I spoke to Senator Warren about their disagreements. A lightly edited and condensed transcript follows.

THE PLUM LINE: What’s your response to the latest from President Obama?

SENATOR WARREN: The president said in his Nike speech that he’s confident that when people read the agreement for themselves, that they’ll see it’s a great deal. But the president won’t actually let people read the agreement for themselves. It’s classified.

PLUM LINE: But don’t you get 60 days to review it after the deal is finalized, with the authority to revoke fast track?

WARREN: The president has committed only to letting the public see this deal after Congress votes to authorize fast track. At that point it will be impossible for us to amend the agreement or to block any part of it without tanking the whole TPP. The TPP is basically done. If the president is so confident it’s a good deal, he should declassify the text and let people see it before asking Congress to tie its hands on fixing it.

PLUM LINE: Doesn’t the current framework allow for the revocation of fast track authority?

WARREN: The whole point about fast track is to grease the skids so that 51 votes will get it through…it takes a majority to get rid of [fast track].

PLUM LINE: The push-back from the administration is that the ISDS will be written in such a way that there is no authority to override Congressional [and other countries’] regulations.

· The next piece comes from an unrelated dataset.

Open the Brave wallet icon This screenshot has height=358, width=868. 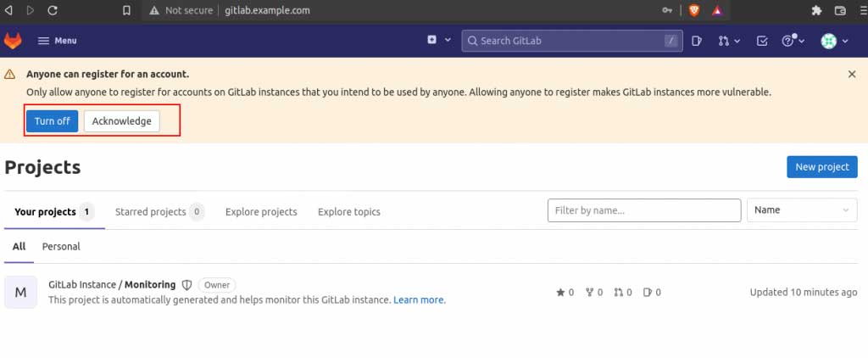840,11
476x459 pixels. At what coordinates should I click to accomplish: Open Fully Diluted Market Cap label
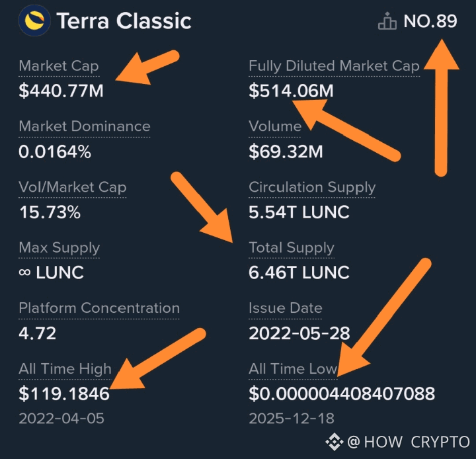coord(334,66)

WARREN: If the president has changed ISDS to solve the problem, then the text should be released so that legal experts can look at it.

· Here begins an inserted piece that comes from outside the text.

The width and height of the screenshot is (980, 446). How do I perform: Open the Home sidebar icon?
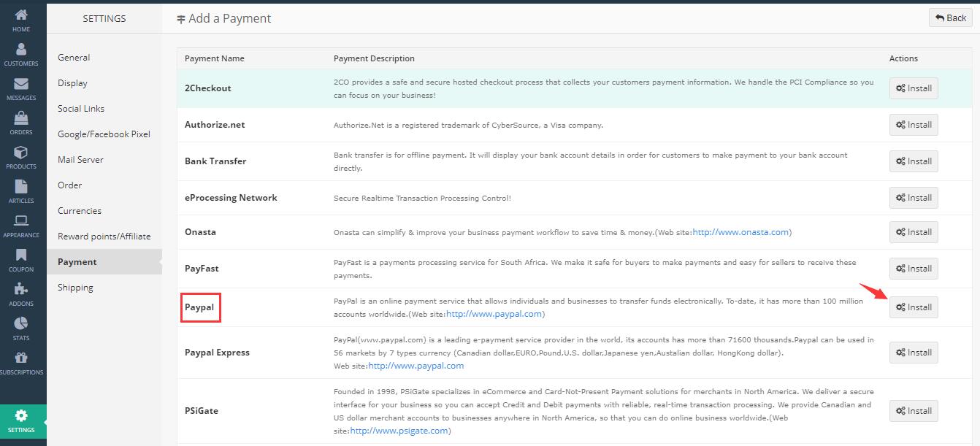(x=21, y=16)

PLUM LINE: Is there a scenario under which ISDS could be written the way he says it is being written?

WARREN: I’ve sat with many legal scholars to talk about this issue, and I have not seen a draft that would do what the president says he has already accomplished….Hillary Clinton in her book raised concerns about precisely this issue. Just last week, some of the top legal and economic minds in this country, including the president’s mentor from Harvard, Laurence Tribe, and Nobel-prize-winning economist Joe Stiglitz, raised exactly this concern.

PLUM LINE: Is it theoretically possible to write ISDS in a way that precludes it from overriding regulation?

WARREN: It doesn’t directly tell countries to repeal regulations. It imposes a financial penalty, which has caused countries to change their regulations…[ISDS mechanisms] never had the authority to override regulations. What they had was the authority to impose a monetary penalty directly against the government and its taxpayers. That’s the point at which governments have backed up and said, “we can’t afford this, we’ll just change the law.”

PLUM LINE: You can’t envision even in theory a way to structure ISDS that would assuage your concerns?

WARREN: Once a group of independent arbiters, whose decisions cannot be appealed, can issue a money judgment of any size, then the ISDS problem arises….Here’s what you could do. If corporations had to go through the same procedures that anyone else has to go through to get the trade deal enforced, then the problem wouldn’t exist.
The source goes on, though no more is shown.